Let us look at the problem of two equal installments by breaking up the two years into two parts.

At the end of 1st year: total amount $A_1$ is, principal Rs. 13360 at beginning of 1st year plus interest earned over a year.

Assuming that $x$ amount of installment is returned to the lender at the end of first year, amount that remained would be $A_1 -x$. This amount must grow to amount $x$ in the second year if invested and returned as second installment to wipe out the dues fully.

The basic mechanism of two equal installments is thus,

After returning the first installment at the beginning of second year, the remaining amount that would have accumulated through the first year if invested, must grow through the second year to equal the first installment.

Let us calculate the values,

$A_1=13360\left(1+\displaystyle\frac{7}{80}\right)$, the interest $8\frac{3}{4}$% is converted to fraction (and dividing it by 100) as it would be easier to deal with fraction calculations,

$=167\times{87}$, we didn't expect fractional rupees and that was another reason for fraction calculation which is faster and can be carried out mentally.

To fulfill equal installment requirement at the end of second year, amount would be,

$A_2=(A_1-x)\left(1+\displaystyle\frac{7}{80}\right)$

$=(167\times{87}-x)\times{\displaystyle\frac{87}{80}}$

$=x$

Or, $167\times{87}\times{87}=(80+87)x=167x$,

Or, $x=87\times{87}=7569$.

Answer: Option c: Rs. 7569.

Key concepts used: Event sequencing in mapping the installments over two years and forming the relations -- Compound interest -- Installments -- Percentage as fractions for quick calculation.

We didn't solve the problem wholly in mind and wrote down a part of the products, but ultimately the arithmetic calculation was only evaluating $87\times{87}$ that was easy and quick.

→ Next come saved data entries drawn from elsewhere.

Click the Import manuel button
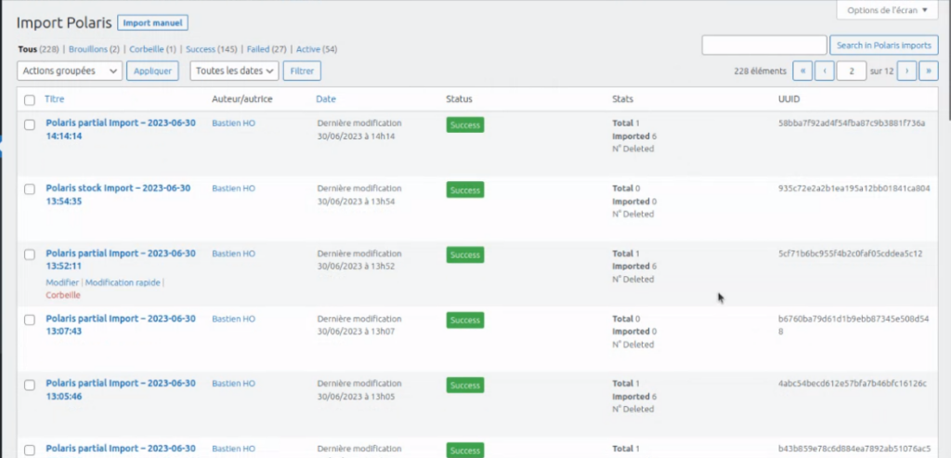This screenshot has height=458, width=951. click(152, 22)
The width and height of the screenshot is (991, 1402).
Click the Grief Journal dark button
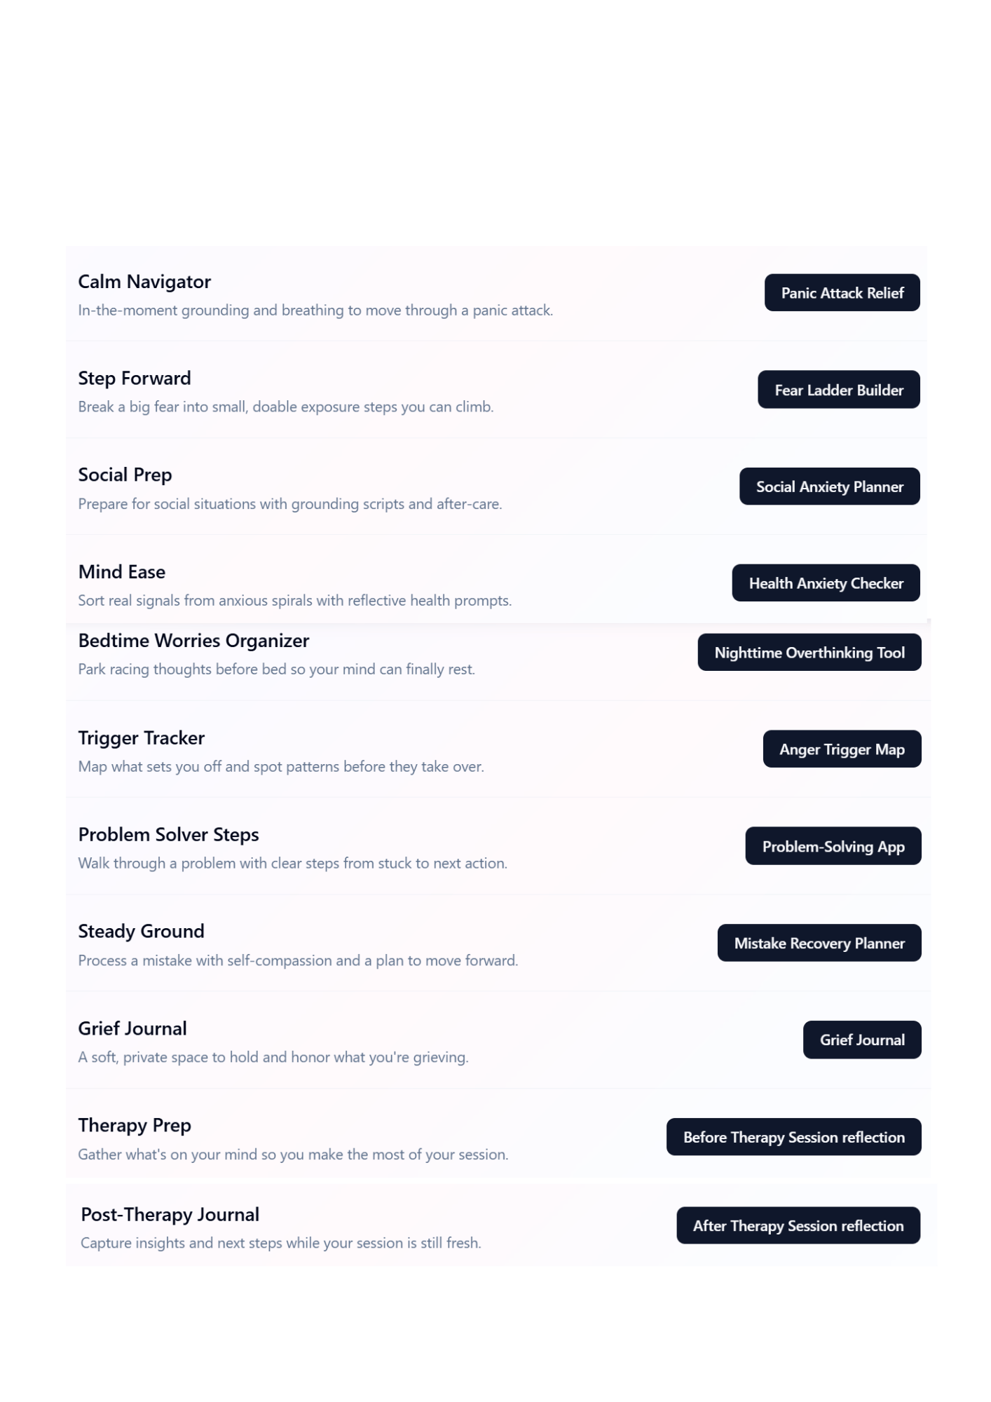(862, 1040)
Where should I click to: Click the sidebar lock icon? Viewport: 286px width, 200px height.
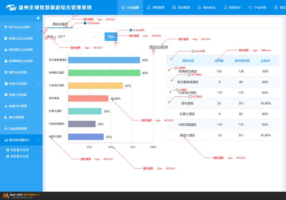(x=38, y=18)
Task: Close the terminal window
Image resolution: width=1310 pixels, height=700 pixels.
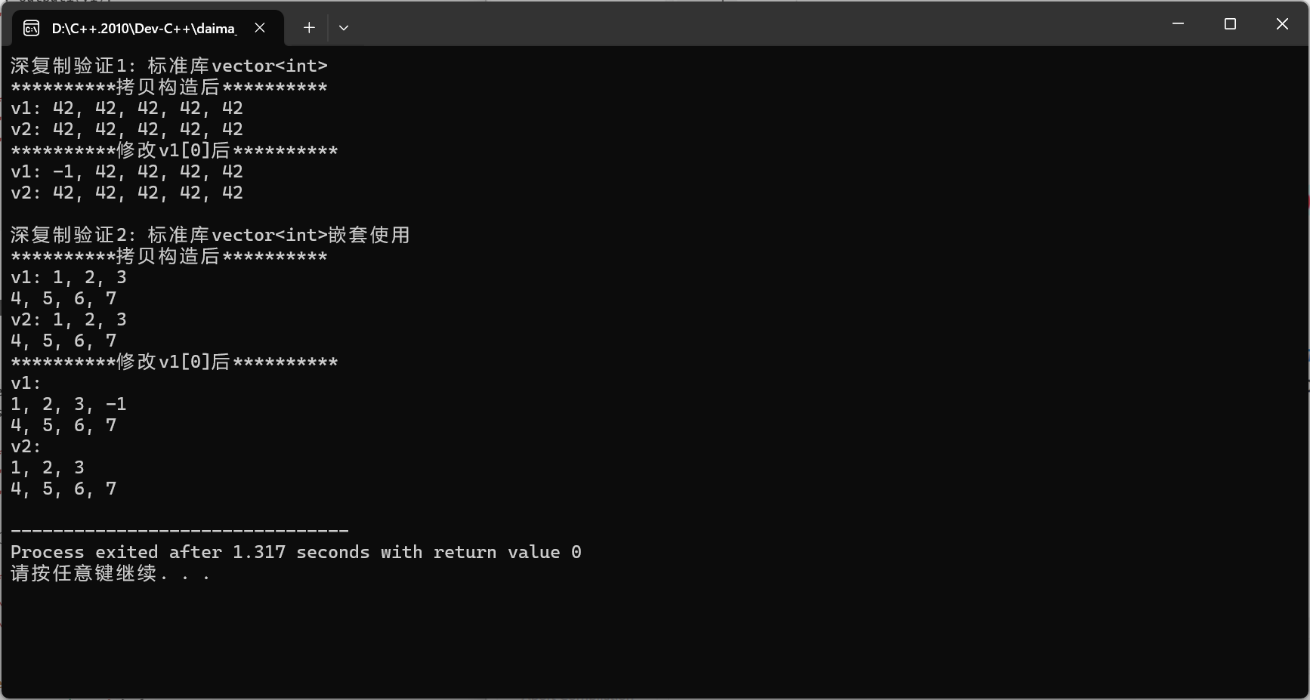Action: tap(1282, 24)
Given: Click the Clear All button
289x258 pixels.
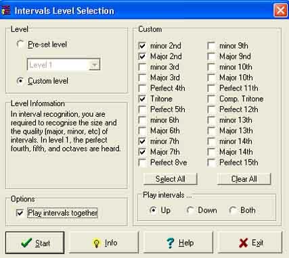Looking at the screenshot, I should point(244,179).
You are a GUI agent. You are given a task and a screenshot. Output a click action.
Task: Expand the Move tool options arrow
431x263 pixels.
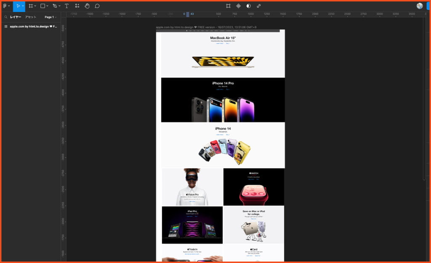click(x=23, y=6)
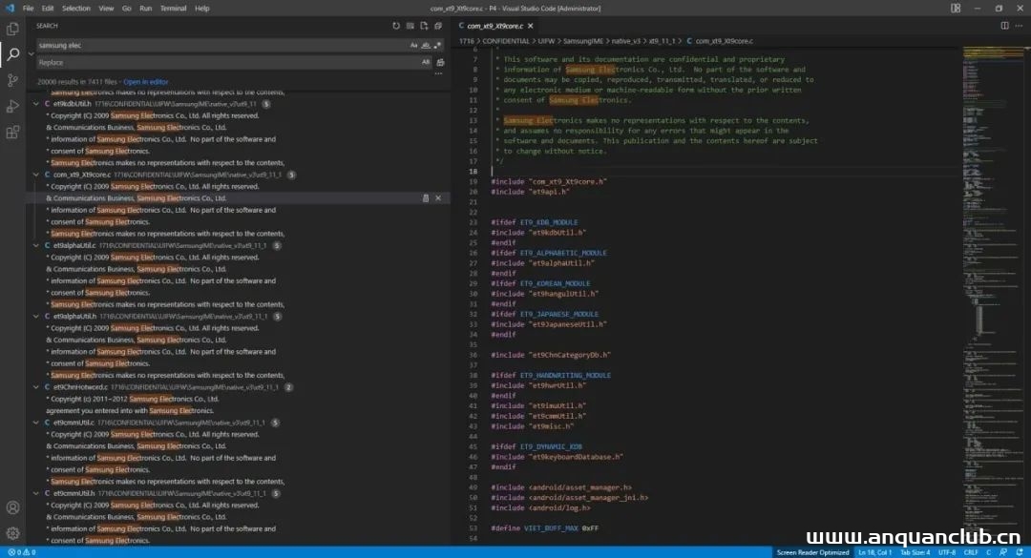Collapse the et9kdbUtil.h results group
Image resolution: width=1031 pixels, height=558 pixels.
click(36, 103)
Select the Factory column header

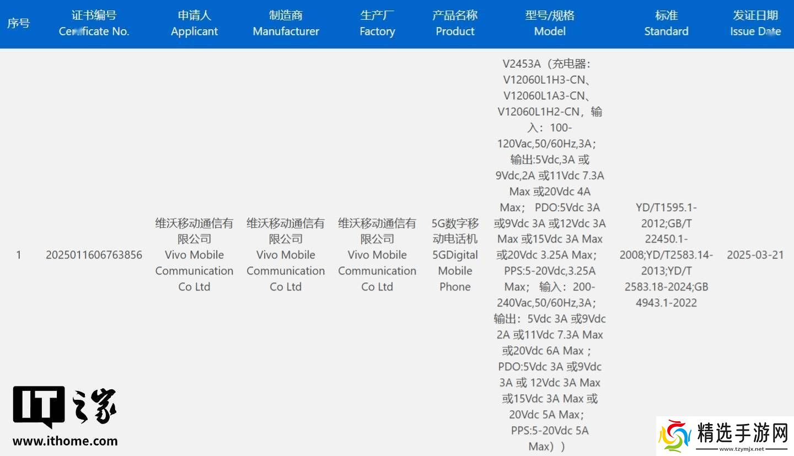pyautogui.click(x=377, y=23)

Alternate Installment formula based solution

The general equal installment mechanism on borrowings is,

Equal installments are paid at the end of each year ending at the end of borrowing period. It is assumed that each such installment would grow up to the end of borrow period at the same rate of interest at which the original amount was borrowed. The total of all these installments with interest rate applied up to the end of borrow period must equal the borrowed amount that would have grown up to the end of borrow period at the same interest rate. This mechanism ensures that the lender does not lose on interests that would have accrued out of his capital if he had invested it up to the end of borrow period instead of lending it.

For example, borrowed principal $P$, compound interest rate $r$% to be paid back in 3 years will then be governed by the following equality if $x$ be the equal installments paid at the end of 1st year, 2nd year and 3rd year,

$x\left(1+\displaystyle\frac{r}{100}\right)^2 +x\left(1+\displaystyle\frac{r}{100}\right)+x$

$=P\left(1+\displaystyle\frac{r}{100}\right)^3$.

This relation can be extended to borrow cases over any number of years $n$ as well as for borrow under simple interest scheme.

Applying this relation to our problem we have then,

$x\left(1+\displaystyle\frac{7}{80}\right)+x=13360\left(1+\displaystyle\frac{7}{80}\right)^2$,

Or, $\displaystyle\frac{167}{80}x=167\times{\displaystyle\frac{87^2}{80}}$

Or, $x=87^2=7569$.

This is a more formal method that can be applied for borrowing over any number of years.

Choose your method.

Problem 4.

A person deposited a sum of Rs. 6000 in a bank at 5% simple interest. another person deposited Rs. 5000 at 8% per annum compound interest. After two years, the difference of their interests will be,

  1. Rs. 230
  2. Rs. 600
  3. Rs. 832
  4. Rs. 232

Solution 4: Problem analysis and conceptual solution

The basic concept of compounding of interest is, over every year the interest earned is on not only the capital at the beginning of investment, but also on the total interest earned till that point of time in addition. This additional component of interest on interest earned is the hallmark of compound interest. In contrast under simple interest scheme, interest earned over every year remains fixed on the capital invested at the beginning of the investment period, and not on the capital at the beginning of that year. Because of this additional interest earned, compound interest schemes deliver more earning for same capital and at same interest rate in comparison to simple interest for the same investment period.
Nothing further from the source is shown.